PromptQuery Vanna WrenAI
Interface CLI / REPL Python library Web app
Setup connect & go — live schema introspection train on your DDL/docs/SQL (vector store) model a semantic layer (MDL)
Scale approach FK-graph retrieval over 100s of tables RAG over example SQL semantic layer
Determinism temperature 0 by default model default model default
Writes refused — two read-only layers your responsibility your responsibility
Sweet spot a correct read-only query from the terminal embedding NL→SQL in an app self-serve BI for analysts
License Apache-2.0 MIT Apache-2.0

It's also not an IDE assistant (DataGrip AI and friends) — those live in your editor and write freely; PromptQuery lives in your terminal and won't write at all. Details as of June 2026; corrections welcome via an issue.


Benchmark

The eval suite is part of the repo and reproducible:

# End-to-end (real Postgres + execution-equality scoring on the shop schema):
docker compose -f eval/docker-compose.yml up -d
PGPASSWORD=promptquery psql -h 127.0.0.1 -p 55432 -U promptquery -d shop \
    -f eval/fixtures/shop.sql \
    -f eval/fixtures/shop_seed.sql
python -m eval.end_to_end --model gpt-4o --pad 0 --pad 200

# Parsing-mode on Odoo 18 (675 tables):
python -m eval.parsing_bench \
    --fixture eval/fixtures/odoo.schema.json \
    --questions eval.questions.odoo \
    --model gpt-4o --selector-model gpt-4o-mini

# Parsing-mode on EMBL-EBI's public RNAcentral (216 tables, real biology data):
python -m eval.parsing_bench \
    --fixture eval/fixtures/rnacentral.schema.json \
    --questions eval.questions.rnacentral \
    --model gpt-4o --selector-model gpt-4o-mini

The committed eval/results_*.json files are receipts of every bench we've run — including unfavourable ones, on purpose.

See eval/END_TO_END.md for the harness internals.


What PromptQuery does NOT do (yet)

  • No writes. SELECT only, by design and by belt-and-suspenders.
  • Postgres only. MySQL and SQLite are on the v0.4 roadmap.
  • One database at a time. No multi-DB sessions.
  • No data visualisation. Rows out, that's it.

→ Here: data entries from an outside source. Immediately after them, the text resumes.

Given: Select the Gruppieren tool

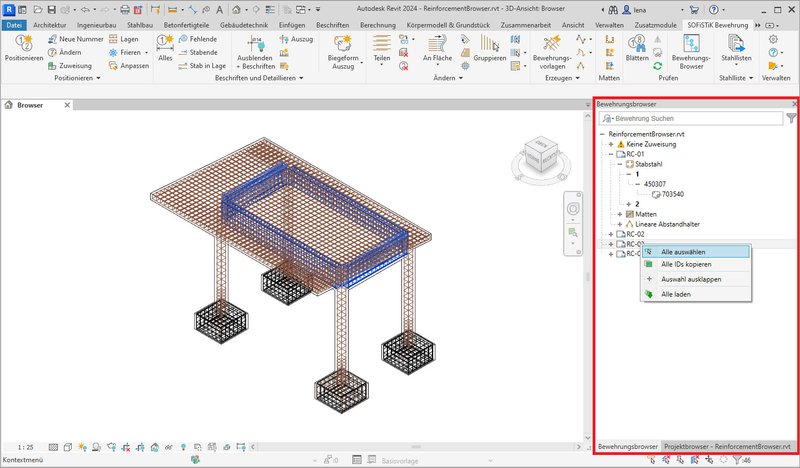Looking at the screenshot, I should 490,46.
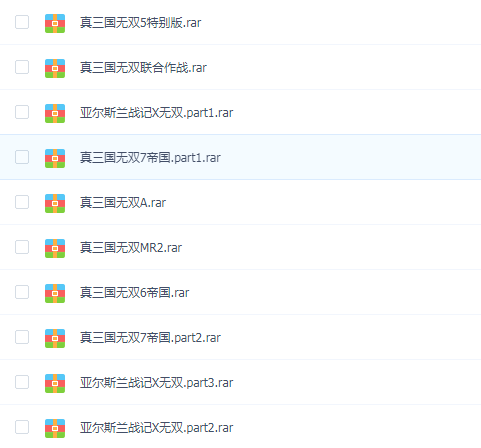481x448 pixels.
Task: Click the archive icon for 真三国无双5特别版.rar
Action: pyautogui.click(x=55, y=23)
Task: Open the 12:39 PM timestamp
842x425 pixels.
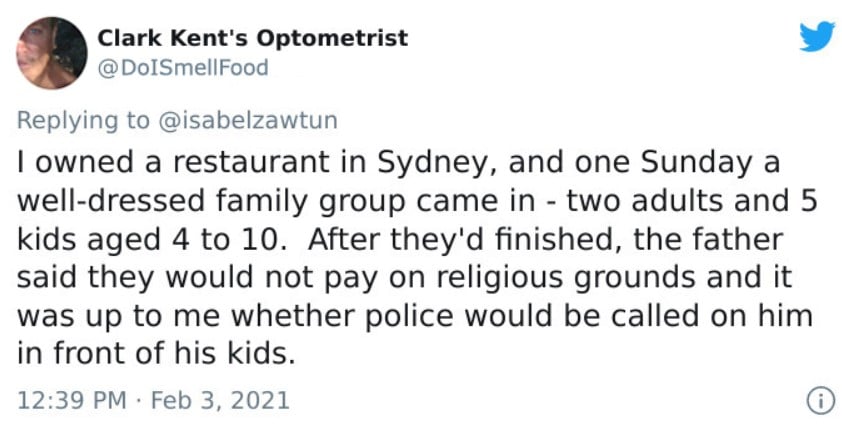Action: pyautogui.click(x=72, y=401)
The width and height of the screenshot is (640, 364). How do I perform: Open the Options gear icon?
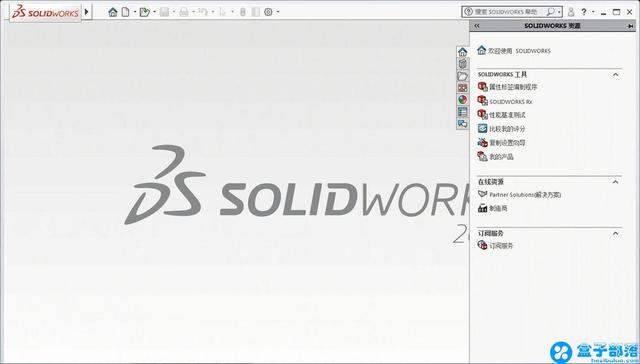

Pipe to csv / jq / your tool of choice.

Roadmap

  • v0.2 (shipped) — LLM-assisted table selector, stemmed TF-IDF.
  • v0.3 — local LLMs (Ollama), schema anonymisation (GDPR-by-default), query-history-as-few-shot.
  • v0.4 — MySQL + SQLite adapters, MCP server mode, public competitor benchmark.

Development

git clone https://github.com/Cyberfilo/promptquery
cd promptquery
python3.12 -m venv .venv
.venv/bin/pip install -e ".[dev,openai]"

# Run the unit tests:
.venv/bin/pytest

# Run the retrieval eval (no API key needed, no DB needed):
.venv/bin/python -m eval.retrieval

37 tests, all pure-Python — no live database or API key required for the core suite.


License

Apache-2.0. Apache-2.0 was chosen over MIT specifically for its explicit patent grant and automatic termination clauses, which matter for a tool that operates in an active NL-to-SQL patent landscape.